I am extremely young and I do not have the life experience of many other individuals at my community college, so it is really hard for me to see my achievements as achievements when you see what others are doing and what they have gone through. It is hard getting over that mindset, unfortunately.
And even if we don’t get this scholarship,
“Well, you may be disappointed. But you learned everything you could, so now you’re smarter; you were a positive member of your community, and you made people happy; and you spent high school doing not what you thought you had to do to get into a selective college, but what you wanted to do more than anything else in the world. In other words, you didn’t waste a single solitary second of your time.”
He is obviously talking about freshman applicants to MIT but I feel like the positive perspective could be applied to a lot of different application processes.
@FutureNurse2018 So funny. I just looked at my high school transcripts and I also had a 1.3 GPA. I dropped out my junior year during finals.
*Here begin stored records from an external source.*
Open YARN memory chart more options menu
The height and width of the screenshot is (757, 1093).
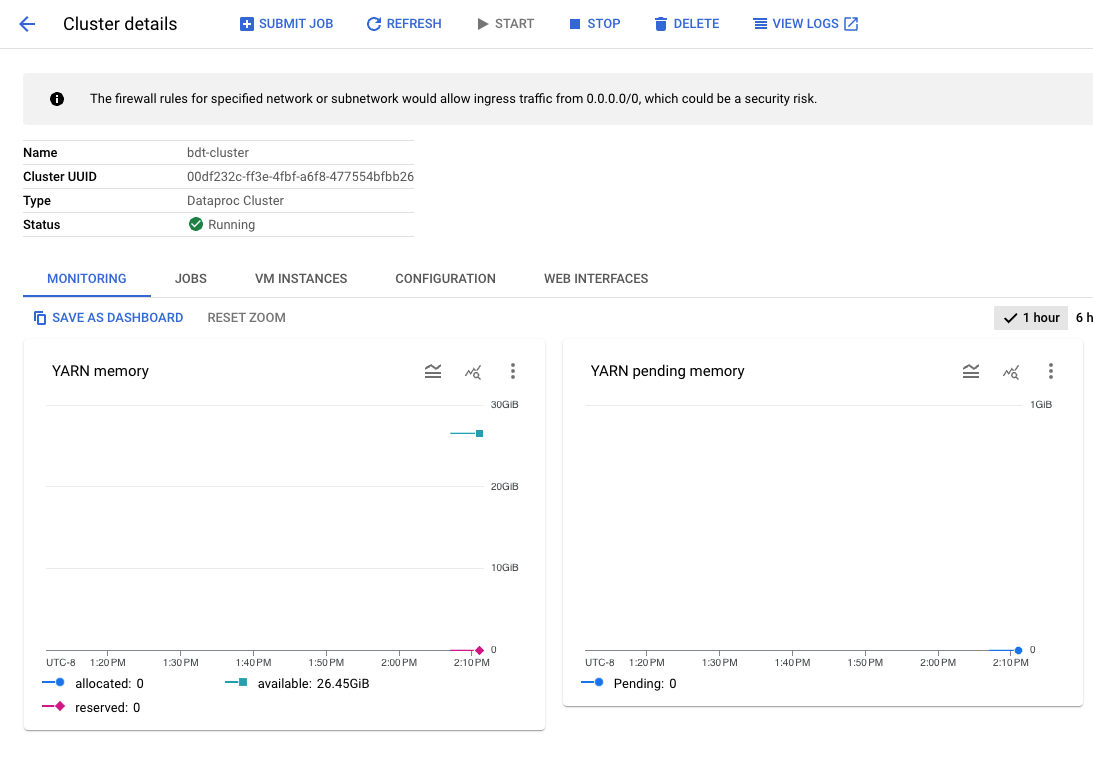513,372
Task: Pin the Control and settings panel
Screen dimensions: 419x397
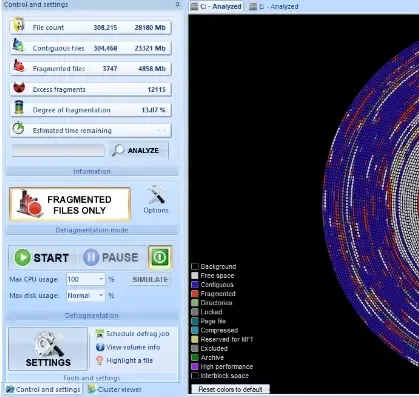Action: pyautogui.click(x=178, y=4)
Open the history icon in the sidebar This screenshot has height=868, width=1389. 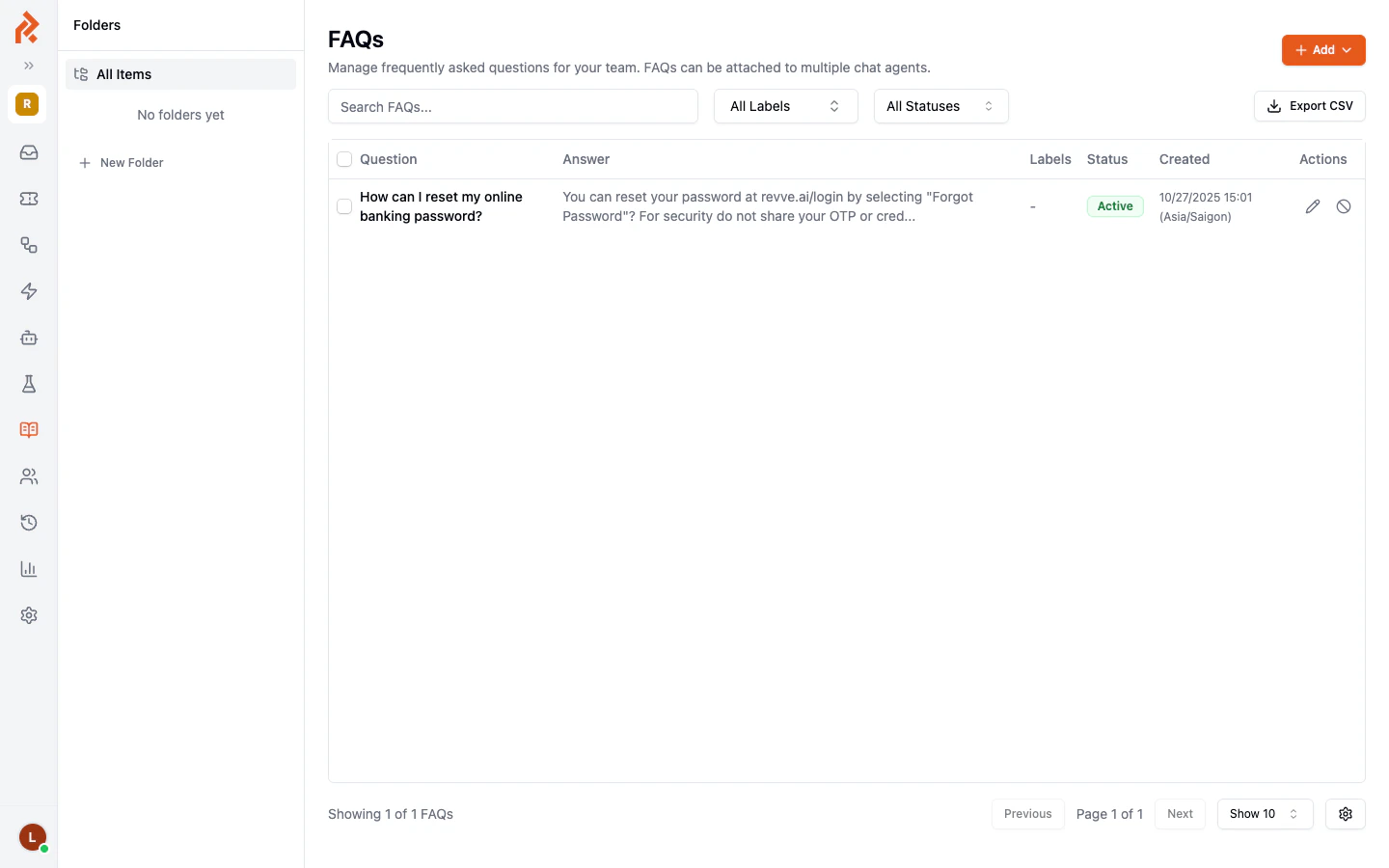pyautogui.click(x=28, y=523)
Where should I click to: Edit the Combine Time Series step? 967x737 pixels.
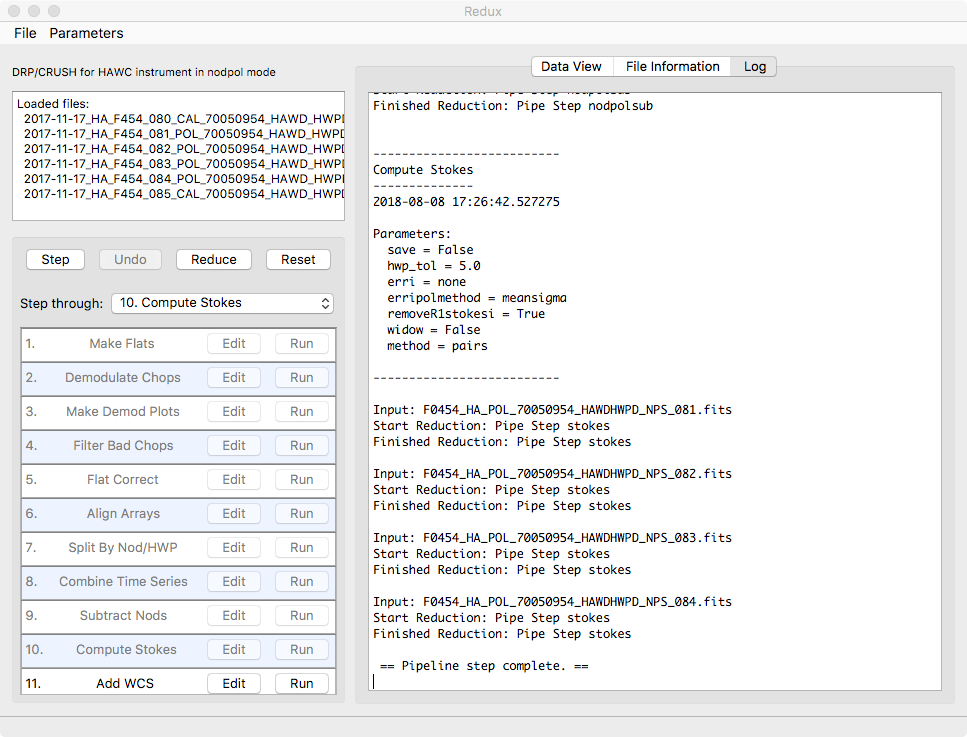233,581
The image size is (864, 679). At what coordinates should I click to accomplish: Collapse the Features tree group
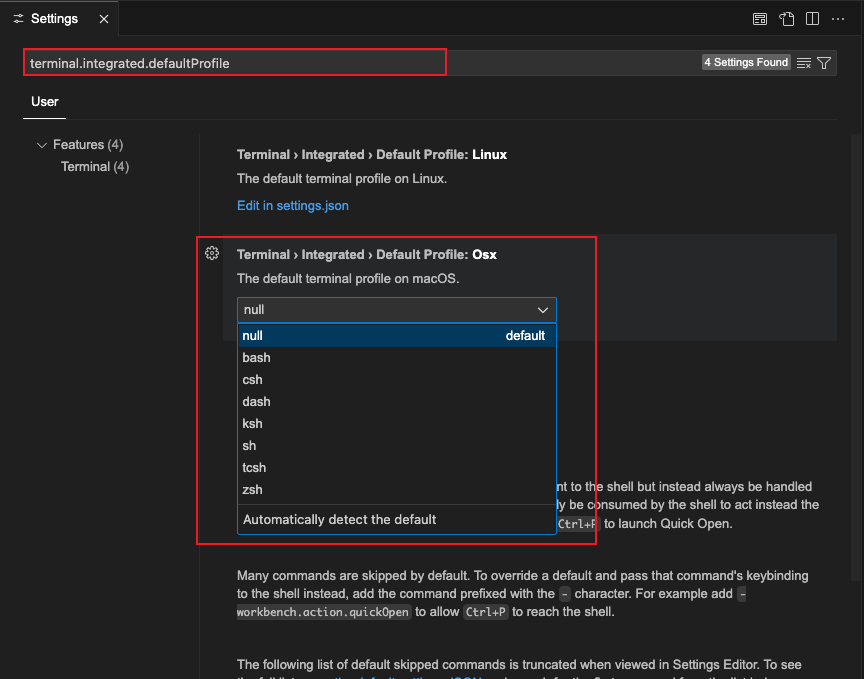pyautogui.click(x=42, y=145)
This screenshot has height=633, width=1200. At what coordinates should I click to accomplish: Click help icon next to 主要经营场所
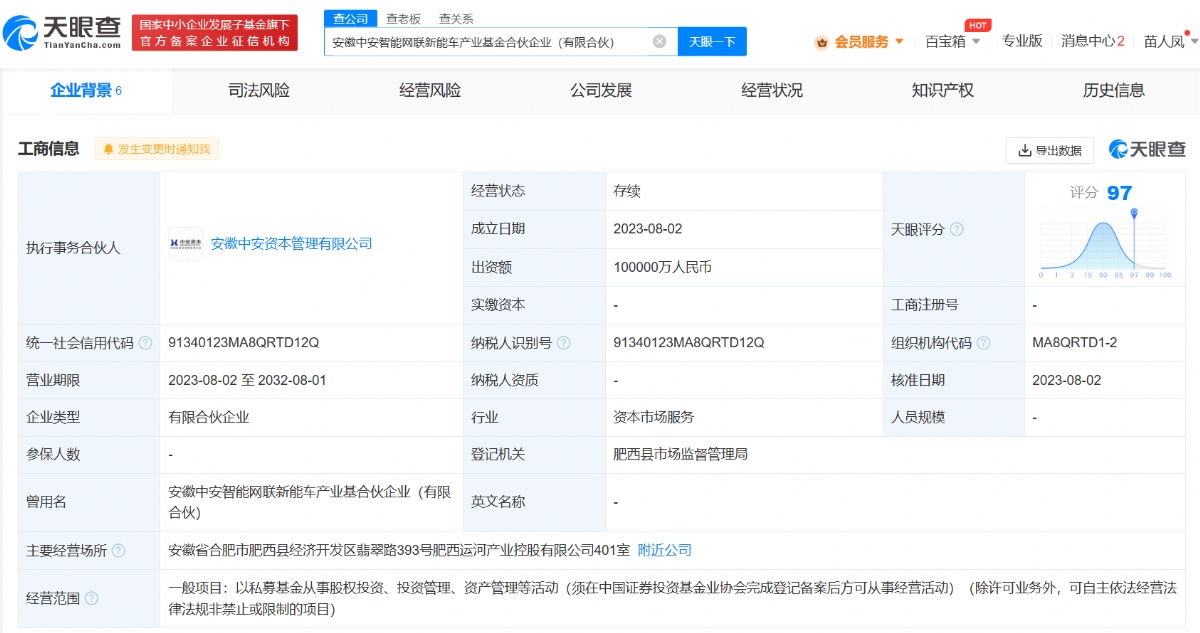118,551
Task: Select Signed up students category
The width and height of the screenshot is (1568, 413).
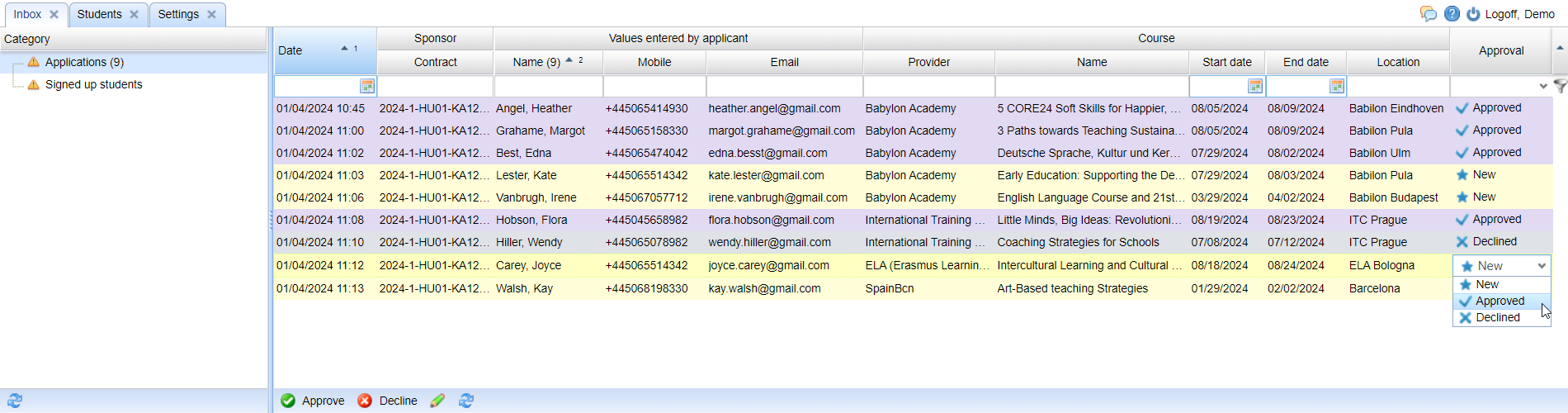Action: [x=93, y=84]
In the past, schools could groom a couple select candidates because the colleges themselves decided who was nominated. Now, it’s a free for all and I feel like many people haven’t gotten the information and support they needed. JKCF scholarships are things students need to know AS SOON AS THEY ENTER COLLEGE. Had most of us known about not just the monetary amount, but the degree of competitiveness expected, we might have made different choices throughout our academic career.
The december deadline drove me up a wall. I got published for a second time AND won in two statewide honors writing competitions AFTER the application was submitted.
@cmbradley2015 I think being independent helps when you’re past the age threshold for parental income reporting. But I’m also sure they take into account other circumstances. The one thing I do like is that they want a variety of people with diverse backgrounds and life experiences. They won’t have one cookie-cutter model. The guy who won from my school last year had 40 service learning hours (as required by our honors program) and small amounts of volunteer work, but he had spent ten years in prison, was living in a homeless shelter, and simply worked in the financial aid department. He had a 4.0, but he was awarded based on the personal obstacles he overcame.
You never know what struggles someone has been through, so you have to be really careful about assuming your life has been more difficult than someone else (even if it seems like they’ve got it all together).
@nekozuki Who was the guy from your college who won last year? Because THAT’S what I’m talking about…It’s not just about the ones who have all these major accomplishments, but about circumstances and the drive to overcome.
I have seen that atleast 2 or 3 students always win JKC from my NOVA community college. So does that mean we are competing only within our community colleges?